Saturday, December 18, 2010

Ori Gersht - Infinitely Divisible

Gallery Associate John Campbell-Orde contributes some insight into the broad issues in our current show. Here are his reflections on the works by Ori Gersht:

Ori Gersht's work has been described as capturing the 'optical unconsciousness,' or the infinite changes that exist in between what the brain and naked eye register with human consciousness. Gersht employs cutting-edge photographic technology to accomplish the eternal desire to suspend time. Rendering time plastic, Gersht creates ethereal works, pregnant with narrative. The photographs in the current exhibition come from his Falling Bird series and Pomegranate series, and play on the classical still life painting. As with other photographs from these series and his photographs from earlier series, those in the upcoming exhibition elicit dialogue between the temporal and the physical, with time the invisible hand imbuing the physical with import. Gersht’s photographs both compresses and expand time. In contrast to still life paintings, his scenes are captured quickly through photography. Time is thereby compressed when compared to the classical still life painting, which seems to depict one moment even though significant time would have elapsed during the painting process and changes to the scene would therefore have occurred. Gersht also expands time by dissecting it. Each photograph represents an exact moment in time. As his photographs implicitly recognize, though, time is subject to infinite dissection. While his photographic process reveals fleeting realities that otherwise would elude human consciousness, since time can never be broken down completely it will always to obscure as well as reveal. Like Russian dolls, within every moment lies another.

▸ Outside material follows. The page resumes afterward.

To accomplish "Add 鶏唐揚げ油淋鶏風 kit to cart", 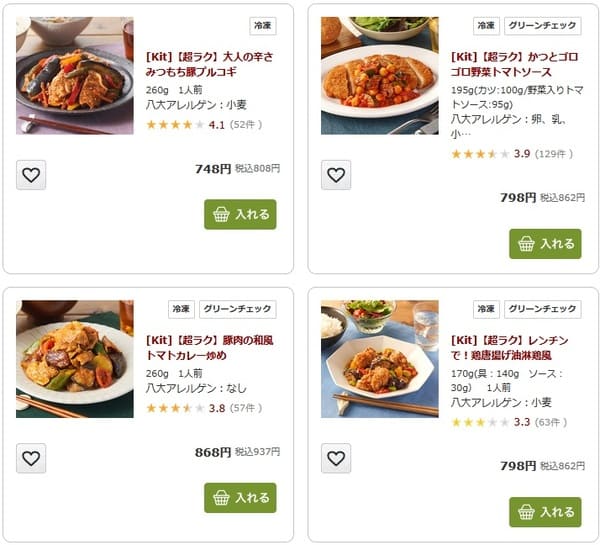I will click(545, 512).
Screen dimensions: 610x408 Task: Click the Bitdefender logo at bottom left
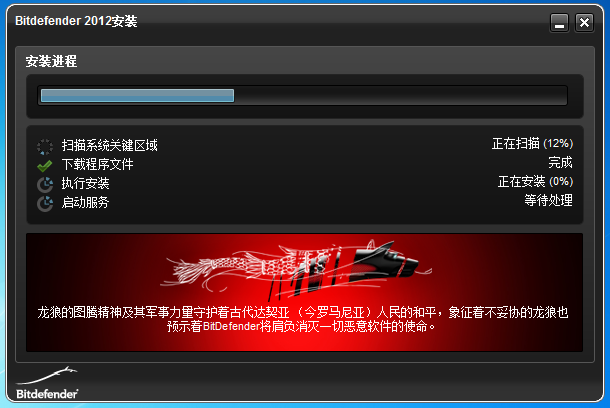(x=47, y=383)
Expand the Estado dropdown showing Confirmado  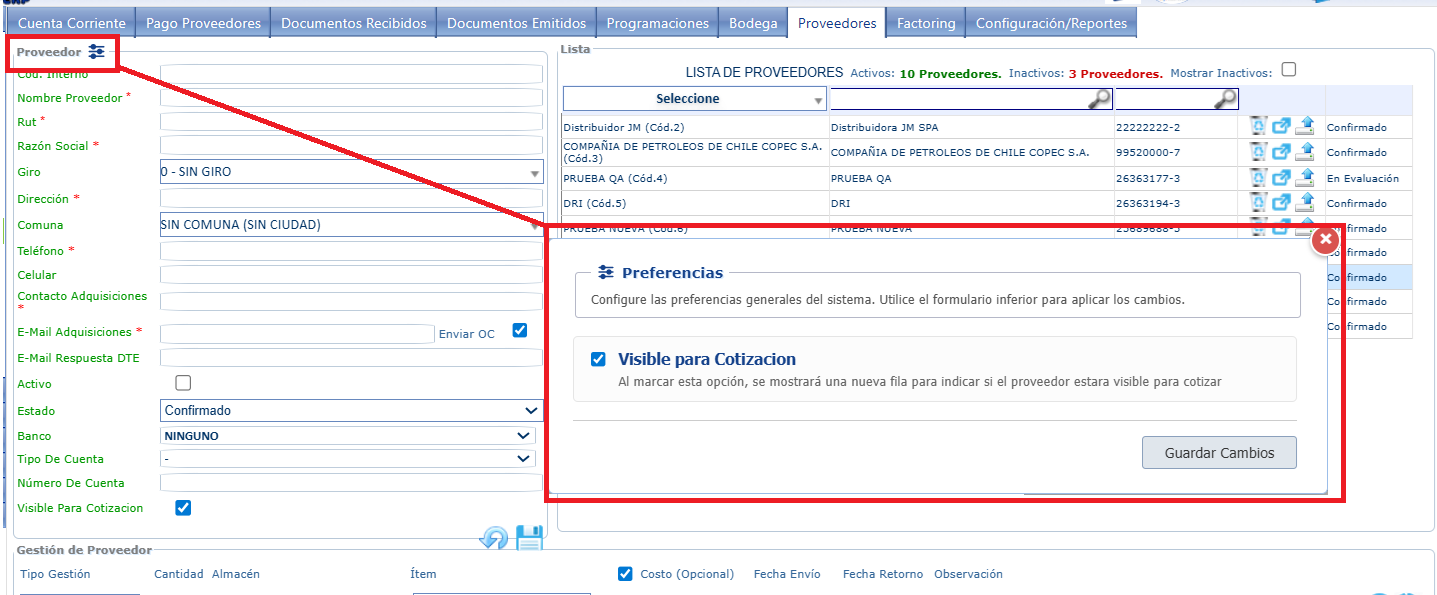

Lush and painterly in feel, the photographs in the upcoming exhibition depict objects typical from still life paintings, such as fruit, sliced open to reveal latent life, or recently hunted game patiently awaiting its dressing. As the classical still life painters suspended time and refocused our eyes through the meditative stillness in their scenes, Gersht uses photographic technology to dissect time by the millisecond. Time is both implicit subject matter and the brush Gersht uses. Each temporal fragment and accompanying physical permutation is captured through high speed photography. In one large photograph in the upcoming exhibition a duck hangs suspended by twine above water, a brightly colored orange resting nearby. Subsequent photographs in the Falling Bird series show the duck descending and slowly being enveloped by the water, with jewel-like droplets suspended in the air around its neck. In another photograph in the upcoming exhibition we see pooled water with carefully arranged grapes resting on an adjacent ledge. Closer inspection reveals that the wall behind has been splashed with the water, an implicit event that the photograph does not reveal. In the photograph from the Pomegranate series, which is based on a 17th Century still life and Degerton's famous photograph of a bullet that has just burst through an apple and emerged on the other side. In the pomegranate photograph from the upcoming exhibition, a pomegranate suspended by string has just been exploded by a bullet. Nearby are vegetables and sliced-open fruit peacefully resting. Other photographs from the Pomengranate series show the pomengrante further expanding and tearing open from the violent shock.